** EXERCISE OBJECTIVE **
This task calls for copying each line below that contains "card".

-- DATA follows --

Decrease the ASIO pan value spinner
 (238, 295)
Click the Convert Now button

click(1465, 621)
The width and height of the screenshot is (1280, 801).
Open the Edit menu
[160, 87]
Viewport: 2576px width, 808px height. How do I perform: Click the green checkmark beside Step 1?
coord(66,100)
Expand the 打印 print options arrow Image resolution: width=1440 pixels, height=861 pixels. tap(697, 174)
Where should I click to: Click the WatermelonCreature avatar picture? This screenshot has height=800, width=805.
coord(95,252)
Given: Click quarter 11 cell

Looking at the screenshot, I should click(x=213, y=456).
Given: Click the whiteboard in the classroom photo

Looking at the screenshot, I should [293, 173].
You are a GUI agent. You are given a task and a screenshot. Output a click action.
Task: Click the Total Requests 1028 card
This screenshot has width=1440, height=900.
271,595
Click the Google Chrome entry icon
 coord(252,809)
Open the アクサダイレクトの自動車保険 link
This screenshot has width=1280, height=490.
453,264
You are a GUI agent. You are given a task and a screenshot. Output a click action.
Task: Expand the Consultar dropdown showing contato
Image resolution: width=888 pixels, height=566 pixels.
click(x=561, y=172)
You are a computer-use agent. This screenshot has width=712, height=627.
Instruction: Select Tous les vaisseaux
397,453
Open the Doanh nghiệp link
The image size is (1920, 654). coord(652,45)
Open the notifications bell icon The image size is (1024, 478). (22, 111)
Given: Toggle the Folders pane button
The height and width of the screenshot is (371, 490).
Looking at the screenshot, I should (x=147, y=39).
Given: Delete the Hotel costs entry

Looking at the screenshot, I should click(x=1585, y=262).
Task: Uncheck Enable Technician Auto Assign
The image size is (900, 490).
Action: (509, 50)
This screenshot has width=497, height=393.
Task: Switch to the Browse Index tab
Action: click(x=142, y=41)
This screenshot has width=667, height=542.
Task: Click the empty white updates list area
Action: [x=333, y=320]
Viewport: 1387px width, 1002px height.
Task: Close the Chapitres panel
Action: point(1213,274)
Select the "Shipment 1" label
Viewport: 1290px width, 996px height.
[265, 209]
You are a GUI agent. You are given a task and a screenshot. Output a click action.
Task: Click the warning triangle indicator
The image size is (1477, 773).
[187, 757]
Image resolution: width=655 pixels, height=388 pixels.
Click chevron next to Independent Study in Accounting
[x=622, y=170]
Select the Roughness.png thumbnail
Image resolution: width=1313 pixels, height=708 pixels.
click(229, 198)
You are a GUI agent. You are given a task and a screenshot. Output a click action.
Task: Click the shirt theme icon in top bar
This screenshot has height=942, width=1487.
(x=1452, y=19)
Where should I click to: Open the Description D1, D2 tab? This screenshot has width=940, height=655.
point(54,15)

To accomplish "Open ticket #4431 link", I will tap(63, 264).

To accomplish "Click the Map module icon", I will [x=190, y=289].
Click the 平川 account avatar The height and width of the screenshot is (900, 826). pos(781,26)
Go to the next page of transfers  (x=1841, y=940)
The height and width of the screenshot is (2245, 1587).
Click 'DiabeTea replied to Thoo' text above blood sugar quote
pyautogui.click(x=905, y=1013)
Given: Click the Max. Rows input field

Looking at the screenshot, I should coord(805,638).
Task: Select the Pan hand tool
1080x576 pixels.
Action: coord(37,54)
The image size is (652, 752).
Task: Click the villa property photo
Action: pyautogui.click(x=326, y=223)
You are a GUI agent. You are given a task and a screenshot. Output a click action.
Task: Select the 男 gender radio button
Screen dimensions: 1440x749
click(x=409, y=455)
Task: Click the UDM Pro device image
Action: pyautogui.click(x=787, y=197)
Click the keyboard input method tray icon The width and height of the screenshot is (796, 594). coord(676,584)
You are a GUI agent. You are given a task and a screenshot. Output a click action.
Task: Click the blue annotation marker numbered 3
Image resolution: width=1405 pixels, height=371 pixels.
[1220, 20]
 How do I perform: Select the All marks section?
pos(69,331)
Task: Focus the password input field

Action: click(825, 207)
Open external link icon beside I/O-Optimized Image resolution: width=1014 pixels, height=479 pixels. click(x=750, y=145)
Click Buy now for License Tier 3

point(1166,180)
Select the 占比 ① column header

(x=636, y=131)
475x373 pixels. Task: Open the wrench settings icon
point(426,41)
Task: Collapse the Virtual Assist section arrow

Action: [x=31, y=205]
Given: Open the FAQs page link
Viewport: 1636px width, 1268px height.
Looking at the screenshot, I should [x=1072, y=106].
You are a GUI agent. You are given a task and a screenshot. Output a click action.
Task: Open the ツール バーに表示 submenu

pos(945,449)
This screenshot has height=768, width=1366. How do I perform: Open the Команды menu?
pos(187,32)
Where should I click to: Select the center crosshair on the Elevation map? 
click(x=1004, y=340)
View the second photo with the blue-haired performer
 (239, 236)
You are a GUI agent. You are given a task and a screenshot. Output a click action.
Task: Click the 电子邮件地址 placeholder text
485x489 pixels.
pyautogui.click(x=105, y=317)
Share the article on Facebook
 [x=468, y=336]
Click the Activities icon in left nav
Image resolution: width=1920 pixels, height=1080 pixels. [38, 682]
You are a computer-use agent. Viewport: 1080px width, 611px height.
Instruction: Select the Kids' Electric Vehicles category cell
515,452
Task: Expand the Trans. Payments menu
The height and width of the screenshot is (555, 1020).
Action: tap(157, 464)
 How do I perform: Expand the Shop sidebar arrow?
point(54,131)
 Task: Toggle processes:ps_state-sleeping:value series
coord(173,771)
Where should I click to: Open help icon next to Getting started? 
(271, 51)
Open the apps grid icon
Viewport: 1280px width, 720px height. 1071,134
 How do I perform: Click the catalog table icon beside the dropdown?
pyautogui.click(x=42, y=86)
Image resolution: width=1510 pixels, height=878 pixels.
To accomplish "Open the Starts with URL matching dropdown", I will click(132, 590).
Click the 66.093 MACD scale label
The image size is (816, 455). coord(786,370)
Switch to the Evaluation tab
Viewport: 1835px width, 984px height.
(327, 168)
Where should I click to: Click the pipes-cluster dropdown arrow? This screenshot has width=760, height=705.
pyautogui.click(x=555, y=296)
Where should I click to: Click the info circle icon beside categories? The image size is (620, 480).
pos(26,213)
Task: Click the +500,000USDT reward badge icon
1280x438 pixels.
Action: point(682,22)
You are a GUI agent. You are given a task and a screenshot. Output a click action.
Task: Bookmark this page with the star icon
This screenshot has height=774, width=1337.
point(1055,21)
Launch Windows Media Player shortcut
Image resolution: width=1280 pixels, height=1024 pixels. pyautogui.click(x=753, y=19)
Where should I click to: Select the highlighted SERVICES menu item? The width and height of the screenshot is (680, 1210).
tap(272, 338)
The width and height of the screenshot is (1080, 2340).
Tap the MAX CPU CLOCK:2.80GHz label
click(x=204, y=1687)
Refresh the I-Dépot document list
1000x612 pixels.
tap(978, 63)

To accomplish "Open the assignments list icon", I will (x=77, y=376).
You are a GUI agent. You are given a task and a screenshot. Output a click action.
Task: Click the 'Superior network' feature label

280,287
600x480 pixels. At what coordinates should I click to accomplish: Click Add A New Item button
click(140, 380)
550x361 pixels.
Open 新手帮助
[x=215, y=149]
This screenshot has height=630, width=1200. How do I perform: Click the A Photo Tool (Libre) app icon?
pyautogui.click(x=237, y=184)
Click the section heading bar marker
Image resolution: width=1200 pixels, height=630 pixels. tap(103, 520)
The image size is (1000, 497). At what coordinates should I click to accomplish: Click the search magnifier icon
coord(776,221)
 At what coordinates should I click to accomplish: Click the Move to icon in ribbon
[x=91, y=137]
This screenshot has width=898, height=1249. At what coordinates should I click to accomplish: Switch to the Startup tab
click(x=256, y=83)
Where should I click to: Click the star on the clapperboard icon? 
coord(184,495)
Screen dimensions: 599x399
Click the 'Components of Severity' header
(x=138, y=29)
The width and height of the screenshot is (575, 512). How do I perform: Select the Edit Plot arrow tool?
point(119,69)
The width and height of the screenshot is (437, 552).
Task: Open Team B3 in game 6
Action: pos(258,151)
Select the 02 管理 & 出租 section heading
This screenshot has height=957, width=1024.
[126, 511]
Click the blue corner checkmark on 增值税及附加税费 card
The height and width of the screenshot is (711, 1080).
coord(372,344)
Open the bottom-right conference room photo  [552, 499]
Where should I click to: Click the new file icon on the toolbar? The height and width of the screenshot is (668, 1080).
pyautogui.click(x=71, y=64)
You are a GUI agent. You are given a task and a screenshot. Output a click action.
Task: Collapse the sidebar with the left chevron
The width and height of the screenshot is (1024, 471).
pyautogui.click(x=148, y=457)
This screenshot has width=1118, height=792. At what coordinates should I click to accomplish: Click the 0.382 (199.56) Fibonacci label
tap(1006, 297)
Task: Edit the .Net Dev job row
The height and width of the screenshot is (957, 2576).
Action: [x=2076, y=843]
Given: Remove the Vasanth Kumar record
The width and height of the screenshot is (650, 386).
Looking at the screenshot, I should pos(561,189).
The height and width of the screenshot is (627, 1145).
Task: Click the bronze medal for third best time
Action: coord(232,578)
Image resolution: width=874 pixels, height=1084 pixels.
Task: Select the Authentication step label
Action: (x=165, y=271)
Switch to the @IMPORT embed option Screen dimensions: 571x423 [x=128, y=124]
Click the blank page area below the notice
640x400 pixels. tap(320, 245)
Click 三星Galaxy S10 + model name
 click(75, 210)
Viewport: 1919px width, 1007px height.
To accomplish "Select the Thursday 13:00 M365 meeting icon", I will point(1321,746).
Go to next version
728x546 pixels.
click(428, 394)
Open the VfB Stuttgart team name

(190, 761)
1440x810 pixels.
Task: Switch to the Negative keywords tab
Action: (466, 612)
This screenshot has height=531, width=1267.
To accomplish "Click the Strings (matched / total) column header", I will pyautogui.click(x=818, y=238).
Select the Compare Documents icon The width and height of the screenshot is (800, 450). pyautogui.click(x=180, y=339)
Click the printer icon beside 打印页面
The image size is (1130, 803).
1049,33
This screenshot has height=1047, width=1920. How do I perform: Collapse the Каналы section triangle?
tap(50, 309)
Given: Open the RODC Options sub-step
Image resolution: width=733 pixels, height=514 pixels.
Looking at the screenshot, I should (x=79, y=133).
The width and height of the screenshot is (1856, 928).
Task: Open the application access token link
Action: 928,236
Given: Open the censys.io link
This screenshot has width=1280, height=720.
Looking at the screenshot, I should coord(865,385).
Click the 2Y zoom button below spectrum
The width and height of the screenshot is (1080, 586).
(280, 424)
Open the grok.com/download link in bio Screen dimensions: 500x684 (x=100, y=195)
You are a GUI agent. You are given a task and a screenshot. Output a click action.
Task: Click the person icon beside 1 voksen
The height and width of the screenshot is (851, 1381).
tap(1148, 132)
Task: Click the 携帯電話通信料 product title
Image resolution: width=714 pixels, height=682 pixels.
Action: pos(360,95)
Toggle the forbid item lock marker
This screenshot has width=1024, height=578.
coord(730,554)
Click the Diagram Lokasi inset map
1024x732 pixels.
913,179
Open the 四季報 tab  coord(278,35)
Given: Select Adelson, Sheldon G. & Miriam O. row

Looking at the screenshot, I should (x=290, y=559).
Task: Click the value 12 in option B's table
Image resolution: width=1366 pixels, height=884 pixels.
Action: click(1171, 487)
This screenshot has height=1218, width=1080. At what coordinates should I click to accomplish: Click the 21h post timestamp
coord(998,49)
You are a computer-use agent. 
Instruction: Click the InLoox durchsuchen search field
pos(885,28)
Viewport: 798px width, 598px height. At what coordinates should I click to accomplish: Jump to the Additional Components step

-- DATA concluded --

** YOUR RESPONSE **
Task: Click the Total Requests 1028 card
Click the blue corner checkmark on 增值税及附加税费 card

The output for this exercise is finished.